Développement d'outils « biocapteurs/modèle cellulaire » pour l'identification de ligands et l'étude des interactions ADN/protéine et protéines/protéines

摘要

Estrogens could modulate gene expression by interacting with Estrogens Receptors (ER). These receptors were described as transcription factor and are able to interact with a specific DNA sequence called Estrogens Response Element (ERE). The screening of molecules able to link to ER and to modulate gene expression could be applied to new therapeutic developments (menopauses, hormonodependant cancers) or could have an impact on healthcare and environment protection (endocrine disturbers). We have designed two Surface Plasmons Resonance (SPR) biosensors to develop a fast and low cost molecular screening strategy. In order to validate the routine application of these tools, SPR results must be correlated with more classical data obtained with a cellular model. That was why we have transfected a human breast cancer cell line (MCF-7) with a reporter vector.
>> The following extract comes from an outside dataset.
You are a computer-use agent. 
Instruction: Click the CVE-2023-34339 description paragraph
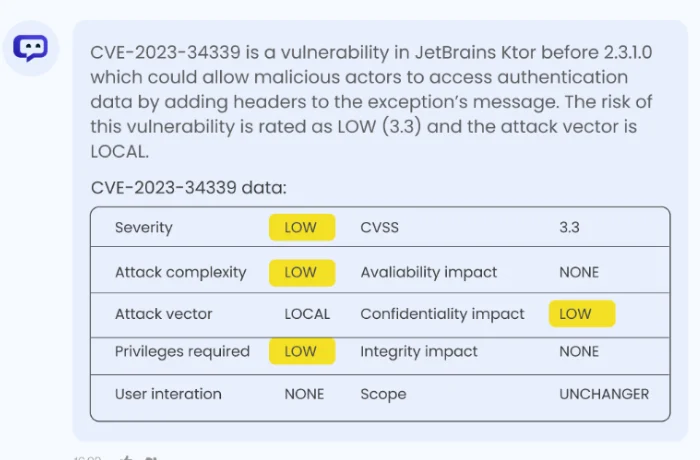point(371,102)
We have identified a new ERa agonist phytoestrogene (7-O-ß-D-glucopyranolychrysin) using this double approach. Furthermore, one of ours biosensors was also applicable to the proteins/proteins interactions detection. We have decided to use this sensor to identify new partners of GEC1 protein. In conclusion, we have designed in parallel DNA/protein biosensors and cellular model in order to identify xenoestrogen (7-O-ß-D-glucopyranolychrysin). We have also developed a proteins/proteins biosensor which was consistent with protein partner identification.